**TASK**. Pull out every line of the data below and reproduce each one word for word, without changes.

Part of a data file
● ● ● ● ● ● ●

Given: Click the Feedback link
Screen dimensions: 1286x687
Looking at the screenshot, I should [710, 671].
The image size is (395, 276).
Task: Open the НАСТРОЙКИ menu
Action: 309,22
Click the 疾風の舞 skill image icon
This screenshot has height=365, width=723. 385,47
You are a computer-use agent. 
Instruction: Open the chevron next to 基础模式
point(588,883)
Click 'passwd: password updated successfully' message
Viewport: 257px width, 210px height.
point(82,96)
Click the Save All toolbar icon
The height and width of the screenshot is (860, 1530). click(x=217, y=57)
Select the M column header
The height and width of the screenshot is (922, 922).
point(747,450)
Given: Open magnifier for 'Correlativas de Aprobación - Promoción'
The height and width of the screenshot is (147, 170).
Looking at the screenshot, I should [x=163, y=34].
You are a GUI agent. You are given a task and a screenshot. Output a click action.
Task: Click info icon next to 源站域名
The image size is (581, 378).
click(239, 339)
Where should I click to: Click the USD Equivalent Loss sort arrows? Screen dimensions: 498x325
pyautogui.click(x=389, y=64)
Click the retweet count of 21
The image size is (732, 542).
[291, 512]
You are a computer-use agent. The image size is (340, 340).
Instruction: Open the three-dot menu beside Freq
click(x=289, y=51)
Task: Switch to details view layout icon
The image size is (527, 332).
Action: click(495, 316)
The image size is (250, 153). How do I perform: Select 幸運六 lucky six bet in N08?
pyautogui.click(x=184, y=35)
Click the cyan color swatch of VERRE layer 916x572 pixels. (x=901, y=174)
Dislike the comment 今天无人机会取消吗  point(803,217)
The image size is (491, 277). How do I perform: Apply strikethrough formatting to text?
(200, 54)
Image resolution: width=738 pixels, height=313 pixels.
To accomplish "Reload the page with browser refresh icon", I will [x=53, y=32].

● ● ● ● ● ● ●

**ANSWER IN FULL**.
Given: Click the Feedback link
Screen dimensions: 1286x687
Looking at the screenshot, I should [710, 671].
The image size is (395, 276).
Task: Open the НАСТРОЙКИ menu
Action: 309,22
Click the 疾風の舞 skill image icon
This screenshot has height=365, width=723. 385,47
You are a computer-use agent. 
Instruction: Open the chevron next to 基础模式
point(588,883)
Click 'passwd: password updated successfully' message
Viewport: 257px width, 210px height.
point(82,96)
Click the Save All toolbar icon
The height and width of the screenshot is (860, 1530). click(x=217, y=57)
Select the M column header
The height and width of the screenshot is (922, 922).
point(747,450)
Given: Open magnifier for 'Correlativas de Aprobación - Promoción'
The height and width of the screenshot is (147, 170).
Looking at the screenshot, I should [x=163, y=34].
You are a GUI agent. You are given a task and a screenshot. Output a click action.
Task: Click info icon next to 源站域名
The image size is (581, 378).
click(239, 339)
Where should I click to: Click the USD Equivalent Loss sort arrows? Screen dimensions: 498x325
pyautogui.click(x=389, y=64)
Click the retweet count of 21
The image size is (732, 542).
[291, 512]
You are a computer-use agent. The image size is (340, 340).
Instruction: Open the three-dot menu beside Freq
click(x=289, y=51)
Task: Switch to details view layout icon
The image size is (527, 332).
Action: click(495, 316)
The image size is (250, 153). How do I perform: Select 幸運六 lucky six bet in N08?
pyautogui.click(x=184, y=35)
Click the cyan color swatch of VERRE layer 916x572 pixels. (x=901, y=174)
Dislike the comment 今天无人机会取消吗  point(803,217)
The image size is (491, 277). How do I perform: Apply strikethrough formatting to text?
(200, 54)
Image resolution: width=738 pixels, height=313 pixels.
To accomplish "Reload the page with browser refresh icon", I will [x=53, y=32].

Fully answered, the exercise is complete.